YOUR OBJECTIVE =
Everything in the listing should be copied exactly, save for the pictures.

---------- DATASET CONTENT

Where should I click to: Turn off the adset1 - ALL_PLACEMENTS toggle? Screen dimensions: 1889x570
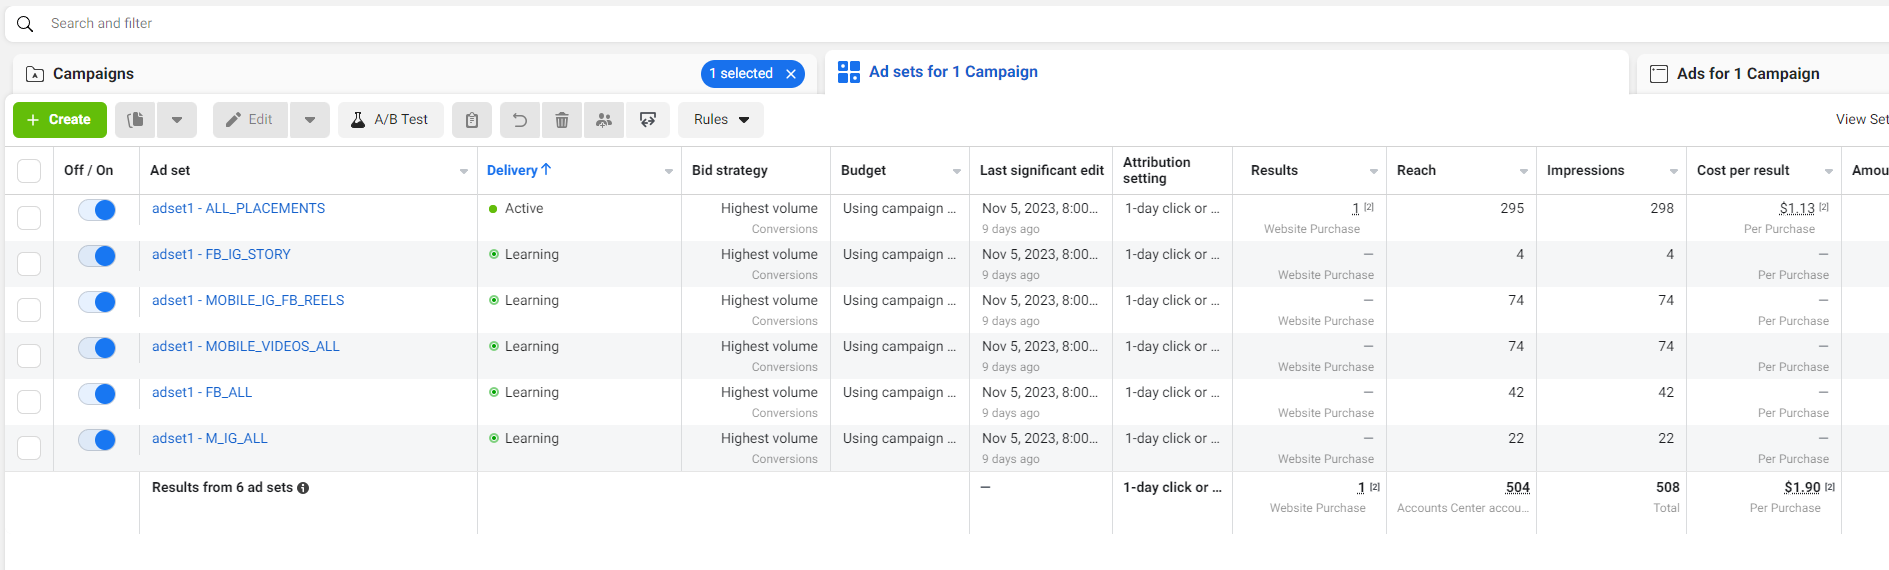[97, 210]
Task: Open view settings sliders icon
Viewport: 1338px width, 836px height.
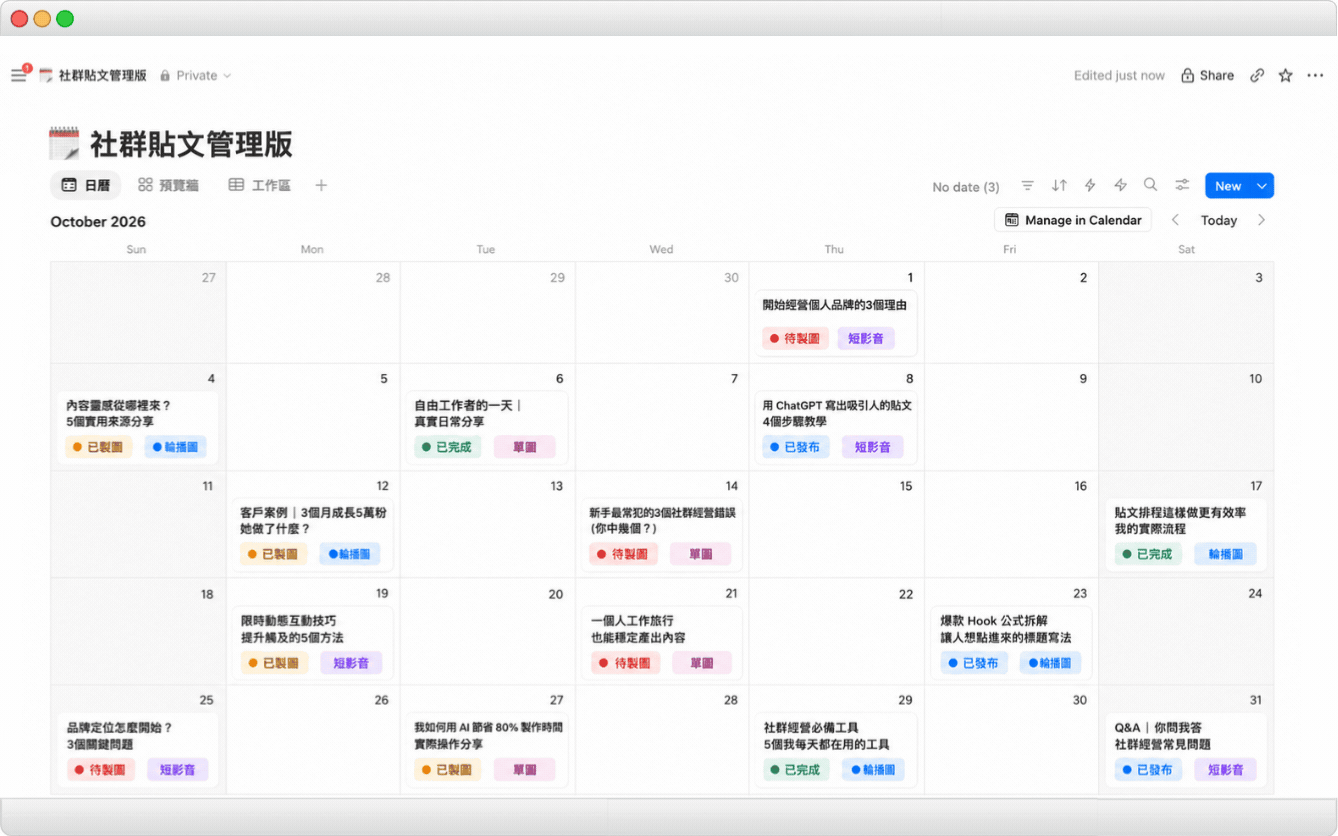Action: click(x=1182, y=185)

--------------------

WRITTEN RESPONSE =
Where should I click to: Turn off the adset1 - ALL_PLACEMENTS toggle? Screen dimensions: 1889x570
[97, 210]
Task: Open view settings sliders icon
Viewport: 1338px width, 836px height.
Action: click(x=1182, y=185)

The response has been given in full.